Members of the Coley Group at MIT have developed a novel generative AI system called FlowER (Flow matching for Electron Redistribution) that significantly improves the prediction of chemical reactions by embedding fundamental physical laws—like conservation of mass and electrons—into the model. Traditional AI models, including large language models, often fail to respect these constraints, sometimes "creating" or "deleting" atoms in their predictions. FlowER addresses this by explicitly tracking electrons throughout a reaction using a bond-electron matrix, ensuring that predictions remain chemically and physically plausible. The work was reported in the journal Nature.

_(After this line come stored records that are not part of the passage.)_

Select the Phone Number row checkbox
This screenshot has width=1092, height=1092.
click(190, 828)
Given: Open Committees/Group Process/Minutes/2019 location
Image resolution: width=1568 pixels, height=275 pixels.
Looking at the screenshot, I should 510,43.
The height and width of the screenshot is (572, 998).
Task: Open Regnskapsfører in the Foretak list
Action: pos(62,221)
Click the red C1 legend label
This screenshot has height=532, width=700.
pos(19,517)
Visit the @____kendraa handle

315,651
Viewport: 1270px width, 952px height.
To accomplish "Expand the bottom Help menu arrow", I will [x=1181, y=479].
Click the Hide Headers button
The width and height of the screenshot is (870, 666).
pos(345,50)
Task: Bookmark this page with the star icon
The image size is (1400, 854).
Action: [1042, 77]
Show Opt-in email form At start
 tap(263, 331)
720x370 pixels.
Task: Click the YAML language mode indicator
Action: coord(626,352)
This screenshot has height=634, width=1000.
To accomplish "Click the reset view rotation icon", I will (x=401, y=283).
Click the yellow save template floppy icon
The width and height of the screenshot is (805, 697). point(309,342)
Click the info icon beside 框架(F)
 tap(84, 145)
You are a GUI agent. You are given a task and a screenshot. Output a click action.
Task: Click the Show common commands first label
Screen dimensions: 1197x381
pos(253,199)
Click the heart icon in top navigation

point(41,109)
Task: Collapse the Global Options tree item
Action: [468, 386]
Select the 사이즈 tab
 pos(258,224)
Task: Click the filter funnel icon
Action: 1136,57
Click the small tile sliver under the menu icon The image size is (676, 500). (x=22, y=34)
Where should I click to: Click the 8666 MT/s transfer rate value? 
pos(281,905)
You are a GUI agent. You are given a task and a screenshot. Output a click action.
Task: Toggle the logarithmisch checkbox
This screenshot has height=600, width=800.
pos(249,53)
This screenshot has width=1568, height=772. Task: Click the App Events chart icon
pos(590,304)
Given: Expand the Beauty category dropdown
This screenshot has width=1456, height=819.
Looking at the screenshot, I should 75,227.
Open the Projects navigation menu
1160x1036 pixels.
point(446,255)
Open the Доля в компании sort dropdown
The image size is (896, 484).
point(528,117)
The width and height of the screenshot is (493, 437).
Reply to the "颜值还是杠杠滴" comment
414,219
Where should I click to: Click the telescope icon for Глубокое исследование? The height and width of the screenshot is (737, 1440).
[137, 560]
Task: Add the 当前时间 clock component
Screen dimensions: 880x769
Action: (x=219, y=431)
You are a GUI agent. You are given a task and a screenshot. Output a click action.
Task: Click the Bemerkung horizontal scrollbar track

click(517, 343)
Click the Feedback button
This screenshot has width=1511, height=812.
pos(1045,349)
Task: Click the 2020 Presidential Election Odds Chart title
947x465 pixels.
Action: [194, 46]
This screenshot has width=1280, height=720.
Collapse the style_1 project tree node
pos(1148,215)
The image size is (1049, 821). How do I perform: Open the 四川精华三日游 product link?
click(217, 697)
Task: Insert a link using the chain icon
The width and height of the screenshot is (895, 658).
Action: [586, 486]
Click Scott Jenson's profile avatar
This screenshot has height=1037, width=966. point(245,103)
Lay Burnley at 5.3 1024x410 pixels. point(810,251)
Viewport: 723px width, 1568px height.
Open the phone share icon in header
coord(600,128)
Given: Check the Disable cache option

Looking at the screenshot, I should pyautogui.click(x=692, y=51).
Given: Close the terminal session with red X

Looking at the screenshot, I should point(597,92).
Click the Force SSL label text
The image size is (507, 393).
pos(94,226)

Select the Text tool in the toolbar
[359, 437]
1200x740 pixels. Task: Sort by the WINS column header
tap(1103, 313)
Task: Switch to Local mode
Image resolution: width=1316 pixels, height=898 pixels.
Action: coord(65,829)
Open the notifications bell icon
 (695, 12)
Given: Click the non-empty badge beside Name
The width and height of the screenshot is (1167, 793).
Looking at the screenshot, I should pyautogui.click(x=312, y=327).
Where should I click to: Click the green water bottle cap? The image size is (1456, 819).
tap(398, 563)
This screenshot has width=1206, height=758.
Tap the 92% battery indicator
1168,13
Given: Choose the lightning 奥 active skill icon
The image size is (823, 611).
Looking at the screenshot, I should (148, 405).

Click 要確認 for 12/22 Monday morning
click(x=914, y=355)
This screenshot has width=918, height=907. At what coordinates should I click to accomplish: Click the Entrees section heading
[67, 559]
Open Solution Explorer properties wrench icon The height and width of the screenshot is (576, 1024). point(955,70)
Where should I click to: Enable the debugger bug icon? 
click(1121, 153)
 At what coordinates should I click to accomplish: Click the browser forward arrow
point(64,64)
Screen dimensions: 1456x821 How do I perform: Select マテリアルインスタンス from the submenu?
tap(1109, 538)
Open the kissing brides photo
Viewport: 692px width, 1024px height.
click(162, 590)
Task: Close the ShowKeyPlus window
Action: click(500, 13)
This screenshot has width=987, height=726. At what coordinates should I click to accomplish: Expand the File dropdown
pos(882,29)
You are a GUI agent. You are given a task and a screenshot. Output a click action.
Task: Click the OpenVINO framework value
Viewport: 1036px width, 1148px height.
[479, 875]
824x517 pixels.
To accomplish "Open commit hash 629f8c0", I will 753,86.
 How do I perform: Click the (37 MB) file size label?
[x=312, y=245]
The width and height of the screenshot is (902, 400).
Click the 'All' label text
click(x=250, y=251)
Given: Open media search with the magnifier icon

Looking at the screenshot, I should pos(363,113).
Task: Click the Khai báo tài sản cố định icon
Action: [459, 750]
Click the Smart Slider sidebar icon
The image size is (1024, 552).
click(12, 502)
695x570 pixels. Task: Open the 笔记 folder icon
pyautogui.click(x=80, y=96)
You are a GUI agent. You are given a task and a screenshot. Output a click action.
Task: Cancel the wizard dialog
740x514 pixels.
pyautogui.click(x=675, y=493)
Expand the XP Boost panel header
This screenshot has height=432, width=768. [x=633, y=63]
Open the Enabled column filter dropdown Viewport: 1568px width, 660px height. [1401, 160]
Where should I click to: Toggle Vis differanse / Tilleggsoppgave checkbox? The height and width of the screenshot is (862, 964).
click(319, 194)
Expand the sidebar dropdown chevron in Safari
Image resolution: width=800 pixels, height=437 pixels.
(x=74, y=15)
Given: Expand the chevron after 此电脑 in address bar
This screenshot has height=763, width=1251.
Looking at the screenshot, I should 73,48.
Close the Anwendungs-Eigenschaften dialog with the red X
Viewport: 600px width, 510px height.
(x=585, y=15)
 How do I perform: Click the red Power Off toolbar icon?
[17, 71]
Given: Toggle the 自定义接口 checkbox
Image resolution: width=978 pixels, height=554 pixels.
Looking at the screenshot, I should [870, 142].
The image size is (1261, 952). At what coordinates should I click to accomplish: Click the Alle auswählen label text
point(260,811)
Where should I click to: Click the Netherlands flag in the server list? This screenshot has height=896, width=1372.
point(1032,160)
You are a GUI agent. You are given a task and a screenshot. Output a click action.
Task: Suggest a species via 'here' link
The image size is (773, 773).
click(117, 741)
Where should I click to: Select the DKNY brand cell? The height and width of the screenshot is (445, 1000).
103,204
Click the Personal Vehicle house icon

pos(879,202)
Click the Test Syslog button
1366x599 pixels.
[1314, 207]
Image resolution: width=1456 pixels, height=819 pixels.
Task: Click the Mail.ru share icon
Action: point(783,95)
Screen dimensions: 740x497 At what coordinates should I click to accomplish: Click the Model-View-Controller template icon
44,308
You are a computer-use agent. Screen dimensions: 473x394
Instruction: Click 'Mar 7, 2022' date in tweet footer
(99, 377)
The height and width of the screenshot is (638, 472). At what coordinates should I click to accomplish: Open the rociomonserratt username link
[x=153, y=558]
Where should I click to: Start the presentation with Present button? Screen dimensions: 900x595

The system, trained on over a million reactions from U.S. patent data, is still in its early stages but already matches or outperforms existing models in predicting reaction mechanisms. While it currently lacks coverage of metal-catalyzed reactions, the team sees this as a promising foundation for future expansion. Importantly, the model and its datasets are open source, enabling broader use in fields like medicinal chemistry, materials science, and atmospheric chemistry. This work, supported by the NSF and the Machine Learning for Pharmaceutical Discovery and Synthesis consortium, represents a significant step toward AI-assisted discovery of new chemical reactions and mechanisms.
The MIT SuperCloud and Lincoln Laboratory Supercomputing Center provided HPC resources for the researchers’ results.